> [OBJECTIVE]:
Turn the material starting at the line containing "You are a computer-use agent. Viewport: 770px" and ending at the line containing "tap(530, 88)" into a two-column CSV with the headers instruction and coordinates, one row per item. Put each field in double quotes and replace line breaks inside a field with spaces.

> [INPUT]:
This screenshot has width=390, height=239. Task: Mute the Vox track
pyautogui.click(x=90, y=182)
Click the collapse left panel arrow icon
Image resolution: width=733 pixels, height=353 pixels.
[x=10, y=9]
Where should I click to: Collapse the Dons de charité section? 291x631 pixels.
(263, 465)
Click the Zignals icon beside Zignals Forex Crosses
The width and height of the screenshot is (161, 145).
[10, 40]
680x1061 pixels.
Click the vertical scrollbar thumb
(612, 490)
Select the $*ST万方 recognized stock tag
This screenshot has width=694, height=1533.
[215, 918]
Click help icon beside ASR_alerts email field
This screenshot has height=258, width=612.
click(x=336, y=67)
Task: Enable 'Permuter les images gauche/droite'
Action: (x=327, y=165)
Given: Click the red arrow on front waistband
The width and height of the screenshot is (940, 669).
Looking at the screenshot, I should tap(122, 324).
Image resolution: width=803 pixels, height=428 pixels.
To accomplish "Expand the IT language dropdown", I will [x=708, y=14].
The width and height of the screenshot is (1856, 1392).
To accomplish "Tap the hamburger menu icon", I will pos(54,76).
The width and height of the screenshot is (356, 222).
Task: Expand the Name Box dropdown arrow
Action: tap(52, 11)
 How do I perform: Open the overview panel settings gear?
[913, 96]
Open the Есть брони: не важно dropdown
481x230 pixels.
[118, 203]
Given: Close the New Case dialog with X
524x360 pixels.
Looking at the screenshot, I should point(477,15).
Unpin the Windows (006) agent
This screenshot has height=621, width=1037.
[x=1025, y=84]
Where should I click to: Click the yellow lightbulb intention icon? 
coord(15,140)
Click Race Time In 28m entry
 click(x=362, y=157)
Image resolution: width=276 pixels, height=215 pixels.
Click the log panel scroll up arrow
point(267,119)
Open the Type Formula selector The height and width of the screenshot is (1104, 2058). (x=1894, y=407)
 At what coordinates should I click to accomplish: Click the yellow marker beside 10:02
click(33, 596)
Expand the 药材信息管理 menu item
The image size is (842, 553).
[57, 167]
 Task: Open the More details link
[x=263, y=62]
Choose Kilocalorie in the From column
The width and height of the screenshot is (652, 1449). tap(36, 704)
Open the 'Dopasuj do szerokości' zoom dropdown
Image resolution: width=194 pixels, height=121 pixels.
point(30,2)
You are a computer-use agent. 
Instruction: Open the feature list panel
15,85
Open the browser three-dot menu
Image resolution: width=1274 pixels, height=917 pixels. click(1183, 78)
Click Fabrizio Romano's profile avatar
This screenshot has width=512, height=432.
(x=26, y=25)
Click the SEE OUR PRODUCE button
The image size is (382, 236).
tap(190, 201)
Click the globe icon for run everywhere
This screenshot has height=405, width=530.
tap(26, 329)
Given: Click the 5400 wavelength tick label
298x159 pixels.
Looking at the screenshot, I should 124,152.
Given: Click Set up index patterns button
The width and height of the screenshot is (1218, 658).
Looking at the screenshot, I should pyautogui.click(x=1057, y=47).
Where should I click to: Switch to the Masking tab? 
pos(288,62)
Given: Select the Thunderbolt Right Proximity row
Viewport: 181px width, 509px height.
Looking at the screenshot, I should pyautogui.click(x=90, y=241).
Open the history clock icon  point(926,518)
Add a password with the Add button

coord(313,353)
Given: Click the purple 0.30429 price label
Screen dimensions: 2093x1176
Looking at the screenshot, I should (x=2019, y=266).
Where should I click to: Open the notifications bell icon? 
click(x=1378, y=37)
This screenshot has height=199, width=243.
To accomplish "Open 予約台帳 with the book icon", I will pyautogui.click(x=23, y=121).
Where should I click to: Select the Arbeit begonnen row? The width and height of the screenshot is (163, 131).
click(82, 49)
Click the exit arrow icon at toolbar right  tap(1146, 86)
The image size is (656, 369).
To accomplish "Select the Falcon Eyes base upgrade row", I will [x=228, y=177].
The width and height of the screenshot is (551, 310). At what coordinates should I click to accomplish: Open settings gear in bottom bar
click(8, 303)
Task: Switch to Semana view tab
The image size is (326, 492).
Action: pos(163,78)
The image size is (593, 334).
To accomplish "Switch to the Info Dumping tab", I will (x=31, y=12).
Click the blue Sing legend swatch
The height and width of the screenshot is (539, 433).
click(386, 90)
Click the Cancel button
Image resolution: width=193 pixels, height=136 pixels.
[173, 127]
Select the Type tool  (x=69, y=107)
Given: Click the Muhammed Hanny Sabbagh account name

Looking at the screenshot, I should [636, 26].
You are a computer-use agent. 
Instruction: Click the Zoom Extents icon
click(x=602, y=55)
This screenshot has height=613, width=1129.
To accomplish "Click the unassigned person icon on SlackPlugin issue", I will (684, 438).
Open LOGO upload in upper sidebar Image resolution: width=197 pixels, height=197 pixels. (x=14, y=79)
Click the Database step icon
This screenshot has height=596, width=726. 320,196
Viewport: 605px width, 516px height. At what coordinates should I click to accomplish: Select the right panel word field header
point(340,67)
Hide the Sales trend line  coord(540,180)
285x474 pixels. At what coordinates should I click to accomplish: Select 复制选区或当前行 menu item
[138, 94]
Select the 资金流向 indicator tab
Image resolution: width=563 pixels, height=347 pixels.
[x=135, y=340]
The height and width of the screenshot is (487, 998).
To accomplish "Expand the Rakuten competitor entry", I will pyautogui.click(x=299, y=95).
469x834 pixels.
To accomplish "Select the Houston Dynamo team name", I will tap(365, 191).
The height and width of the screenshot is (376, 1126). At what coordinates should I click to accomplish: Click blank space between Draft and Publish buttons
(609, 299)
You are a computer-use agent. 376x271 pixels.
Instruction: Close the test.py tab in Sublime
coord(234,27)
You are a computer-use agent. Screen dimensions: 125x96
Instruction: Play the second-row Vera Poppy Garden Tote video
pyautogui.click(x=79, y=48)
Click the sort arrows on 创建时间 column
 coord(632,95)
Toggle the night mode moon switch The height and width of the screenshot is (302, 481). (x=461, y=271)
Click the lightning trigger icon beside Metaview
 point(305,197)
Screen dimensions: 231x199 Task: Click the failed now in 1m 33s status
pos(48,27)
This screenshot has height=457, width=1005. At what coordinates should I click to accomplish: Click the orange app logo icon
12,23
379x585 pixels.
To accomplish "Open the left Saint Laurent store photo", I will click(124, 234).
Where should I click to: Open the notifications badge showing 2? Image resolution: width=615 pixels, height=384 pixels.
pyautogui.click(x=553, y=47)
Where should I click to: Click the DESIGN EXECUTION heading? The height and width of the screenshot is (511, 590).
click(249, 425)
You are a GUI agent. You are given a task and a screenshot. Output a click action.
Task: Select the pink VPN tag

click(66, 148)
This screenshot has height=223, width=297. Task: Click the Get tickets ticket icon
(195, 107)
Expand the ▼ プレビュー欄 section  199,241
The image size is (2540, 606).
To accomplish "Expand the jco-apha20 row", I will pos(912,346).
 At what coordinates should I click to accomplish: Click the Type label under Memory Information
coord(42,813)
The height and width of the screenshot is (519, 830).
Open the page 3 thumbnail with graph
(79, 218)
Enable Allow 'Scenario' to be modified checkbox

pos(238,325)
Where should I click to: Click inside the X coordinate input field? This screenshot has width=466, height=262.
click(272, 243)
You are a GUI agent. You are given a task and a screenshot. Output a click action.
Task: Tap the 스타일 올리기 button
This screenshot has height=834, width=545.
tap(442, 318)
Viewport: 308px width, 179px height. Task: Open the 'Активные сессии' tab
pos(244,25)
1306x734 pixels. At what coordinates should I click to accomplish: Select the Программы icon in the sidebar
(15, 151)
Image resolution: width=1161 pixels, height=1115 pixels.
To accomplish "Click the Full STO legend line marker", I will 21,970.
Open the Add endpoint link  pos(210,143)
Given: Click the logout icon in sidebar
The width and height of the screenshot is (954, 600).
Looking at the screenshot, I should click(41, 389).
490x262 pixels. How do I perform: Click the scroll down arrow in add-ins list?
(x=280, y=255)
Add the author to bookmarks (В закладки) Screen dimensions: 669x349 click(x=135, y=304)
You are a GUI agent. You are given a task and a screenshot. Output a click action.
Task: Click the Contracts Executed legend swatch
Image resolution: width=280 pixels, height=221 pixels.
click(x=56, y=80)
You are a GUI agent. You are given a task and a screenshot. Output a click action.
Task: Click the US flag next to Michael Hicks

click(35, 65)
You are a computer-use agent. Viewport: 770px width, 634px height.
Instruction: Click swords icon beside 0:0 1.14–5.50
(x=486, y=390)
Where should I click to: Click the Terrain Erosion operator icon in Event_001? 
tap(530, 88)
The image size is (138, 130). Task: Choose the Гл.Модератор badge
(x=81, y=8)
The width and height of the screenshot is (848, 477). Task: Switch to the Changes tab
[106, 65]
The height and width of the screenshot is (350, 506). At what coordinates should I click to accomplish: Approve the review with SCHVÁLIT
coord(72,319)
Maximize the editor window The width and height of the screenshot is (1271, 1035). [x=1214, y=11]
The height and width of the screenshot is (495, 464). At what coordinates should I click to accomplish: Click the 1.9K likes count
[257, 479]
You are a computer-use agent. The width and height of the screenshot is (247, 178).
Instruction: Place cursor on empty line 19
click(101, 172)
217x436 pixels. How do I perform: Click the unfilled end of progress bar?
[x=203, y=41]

> [OUTPUT OF THE TASK]:
instruction,coordinates
"You are a computer-use agent. Viewport: 770px width, 634px height. Instruction: Click swords icon beside 0:0 1.14–5.50","(x=486, y=390)"
"Where should I click to: Click the Terrain Erosion operator icon in Event_001?","tap(530, 88)"